Quoted passage.
....
Tiny Flag Day

Thursday August 11, 2005

If anyone out there is using Q2Q, the divmod.net server is getting upgraded from the code in the Quotient repository to the code in the Vertex project, in the new Divmod repository mentioned in earlier posts. This will make it slightly incompatible with the divmod.com server for the next few weeks, as upgrading that is more of a significant issue.

It will still mostly work, but you'll see a lot of tracebacks and none of the NAT-traversal code is compatible any more.

This will probably happen 2 or 3 more times before the protocol is totally stable. (There are backwards compatibility mechanisms implemented, but at the small scale of deployment we're at now, they're hardly worth using.)

Encoding.

Wednesday August 03, 2005

Mr. Bicking wants to change his default encoding. Since there is some buzz about this I figure it would be a good opportunity to answer something that has already emerged as a FAQ during Axiom's short life, about its treatment of strings.

Axiom does not have strings. It has 2 attribute types that look suspiciously like strings: text() and bytes().

However, 'text()' does not convert a Python str to text for you, and never, ever will. This is not an accident, and it is not because guessing at this sort of automatic conversion is hard. Lots of packages do it, including Python - str(unicode(x)) does do something, after all.

However, in my mind, that is an unfortunate coincidence, and I avoid using the default encoding anywhere I can. Let me respond directly to part of his post, point-by-point:

Are people claiming that there should be no default encoding?

That's what I would say, yes. The default encoding is a process-global variable that sets you up for a lot of confusion, since encoding is always context and data-type dependent. Occasionally I get lazy and use the default encoding, since I know that regardless of what it is it probably has ASCII as a subset (and I know that my data is something like an email address or a URL which functionally must be ASCII), but this is not generally good behavior.

As long as we have non-Unicode strings, I find the argument less than convincing, and I think it reflects the perspective of people who take Unicode very seriously, as compared to programmers who aren't quite so concerned but just want their applications to not be broken; and the current status quo is very deeply broken.

I believe that in the context of this discussion, the term "string" is meaningless. There is text, and there is byte-oriented data (which may very well represent text, but is not yet converted to it). In Python types, Text is unicode. Data is str. The idea of "non-Unicode text" is just a programming error waiting to happen.

The fact that English text, the sort that programmers commonly use to converse with, code with, identify network endpoints with and test program input with, looks very similar in its decoded and encoded forms, is an unfortunate and misleading phenomenon. It means that programs are often very confused about what kind of data they are processing but appear to work anyway, and make serious errors only when presented with input which differs in encoded and decoded form.
....
Stored records.
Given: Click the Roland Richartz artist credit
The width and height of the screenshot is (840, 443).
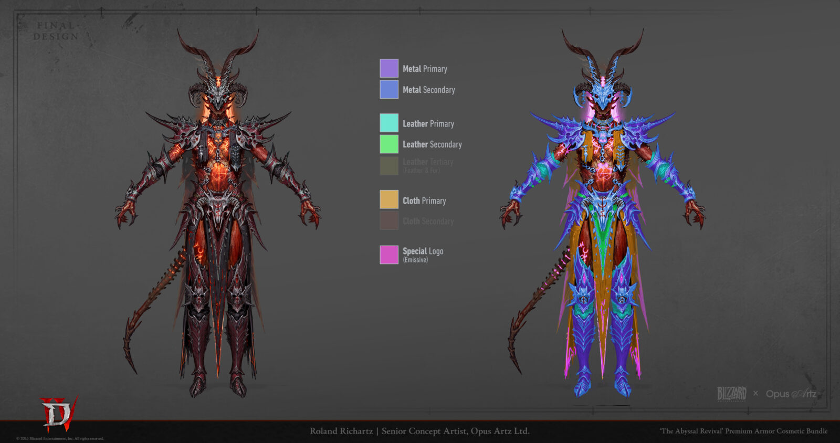Looking at the screenshot, I should [x=419, y=431].
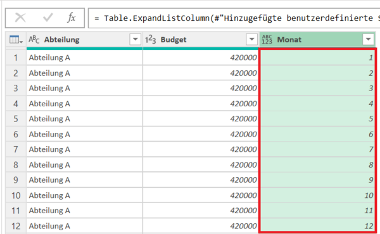This screenshot has height=234, width=380.
Task: Select the Abteilung A cell in row 3
Action: click(84, 88)
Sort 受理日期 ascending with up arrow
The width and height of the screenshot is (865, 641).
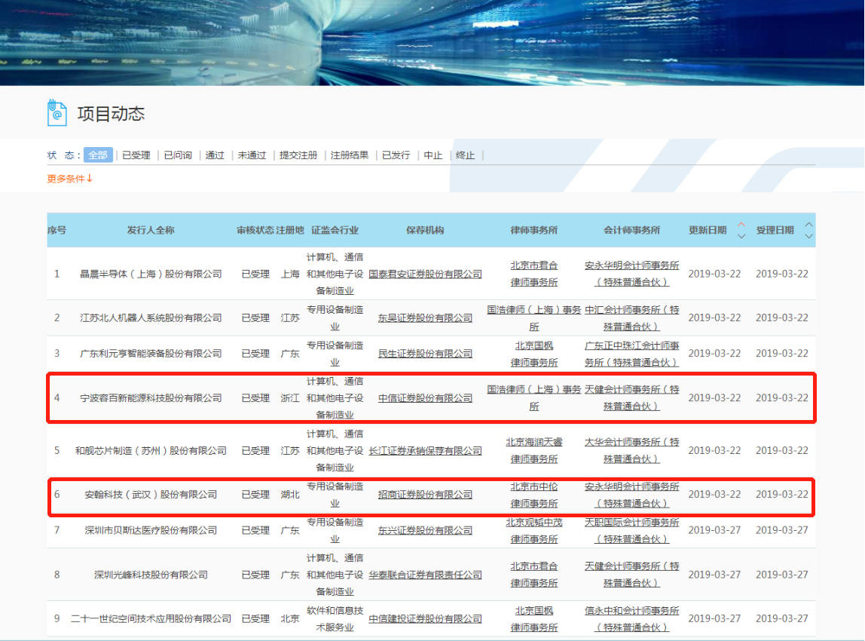pyautogui.click(x=808, y=225)
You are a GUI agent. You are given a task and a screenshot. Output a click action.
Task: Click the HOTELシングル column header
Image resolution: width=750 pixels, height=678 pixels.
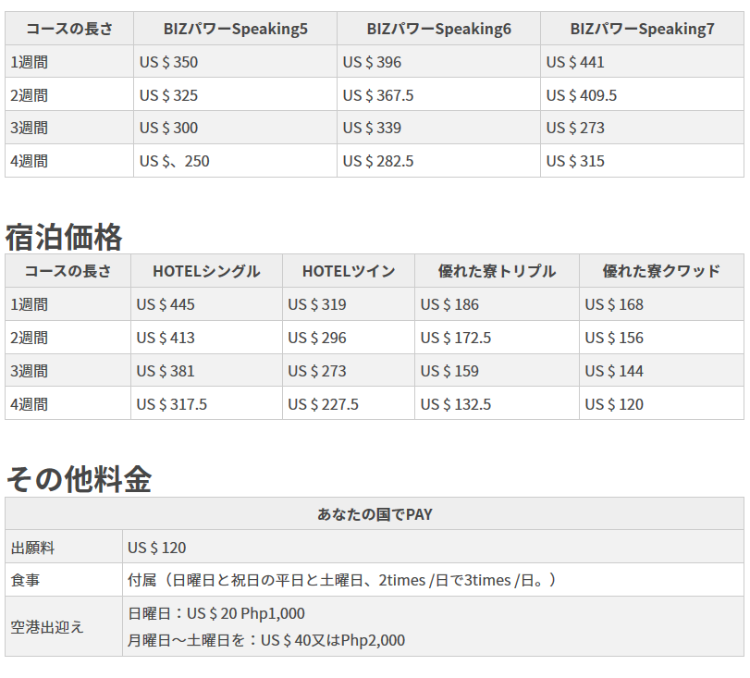point(206,271)

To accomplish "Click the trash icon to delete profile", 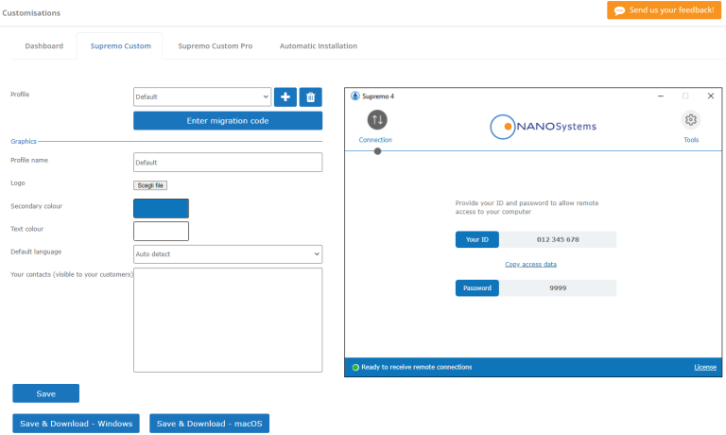I will (311, 96).
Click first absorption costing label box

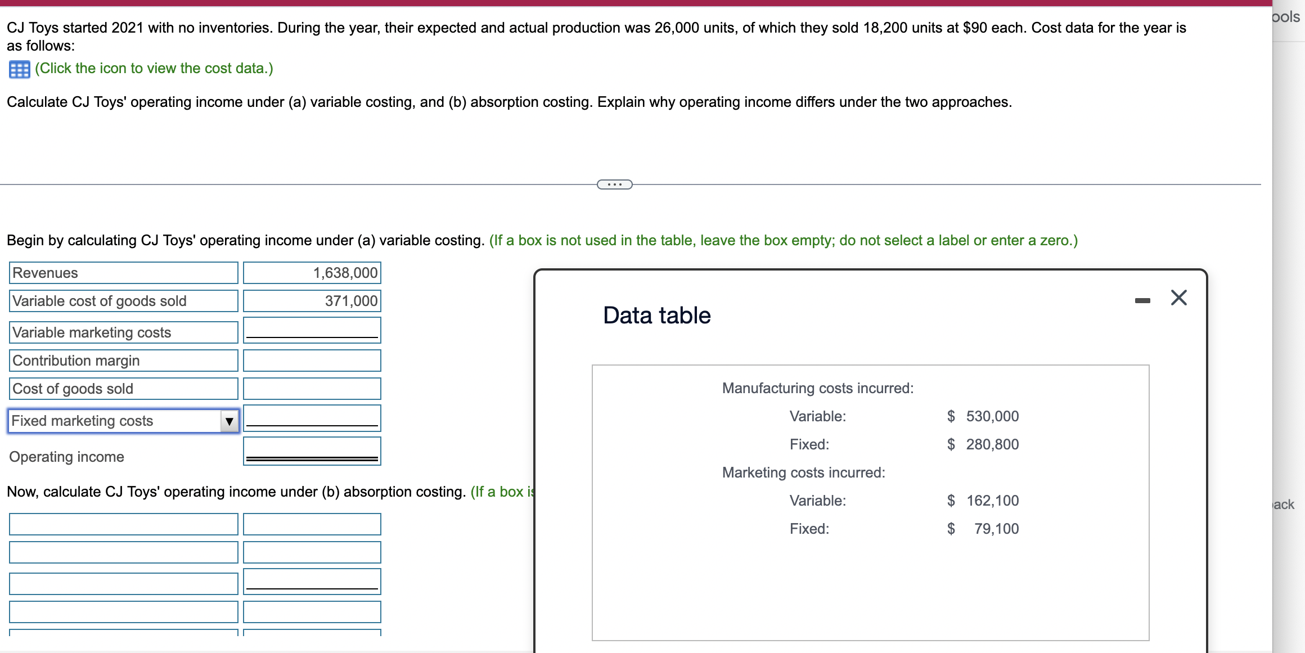point(124,524)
....
Written request A. In the Q2Q and encoding blog posts, list each purpose for which programmers commonly use English text.
Written request B. According to the Q2Q and encoding blog posts, which Python type is data (byte-oriented data)?
Written request C. Write the next paragraph of the Q2Q and encoding blog posts, starting after the sentence ending "which differs in encoded and decoded form."
The data above is not used in any of this work.

Reply A.
- Conversing
- Coding
- Identifying network endpoints
- Testing program input

Reply B. str

Reply C.
SQLite unfortunately succumbs to this malady as well, although at least they tried. Right now we are using its default COLLATE NOCASE for case-insensitive indexing and searches. This is defined according to the docs as "The same as binary, except the 26 upper case characters used by the English language are folded to their lower case equivalents before the comparison is performed." Needless to say, despite SQLite's pervasive use of Unicode throughout the database, that is not how you case-insensitively compare Unicode strings.

Using the default encoding and Unicode only worsens this. Now the program appears to work, and may in fact be correct in the face of non-English, or even non-human-language input, but breaks randomly and mangles data when moved to a different host environment with a different locally-specified default encoding. "Everybody use UTF-8" isn't a solution either; forgetting the huge accidental diversity in this detail of configuration, In Asian countries especially, the system's default encoding implies certain things to a lot of different software. It would be extremely unwise to force your encoding choice upon everyone else.

I don't think that Ian has an entirely unreasonable position; the only reason I know anything about Unicode at all was that I was exposed to a lot of internationalization projects during my brief stint in the game industry, and mostly on projects that had taken multilingual features into account from the start.

The situation that I describe, where text and bytes are clearly delineated and never the twain shall meet, is a fantasy-land sort of scenario. Real-world software still handles multilingual text very badly, and encoding and decoding properly within your software does no good and is a lot of extra work when you're interfacing with a system that only deals with code points 65-90. Forcing people to deal with this detail is often viewed as arrogance on the part of the system designer, and in many scenarios the effort is wasted because the systems you're interfacing with are already broken.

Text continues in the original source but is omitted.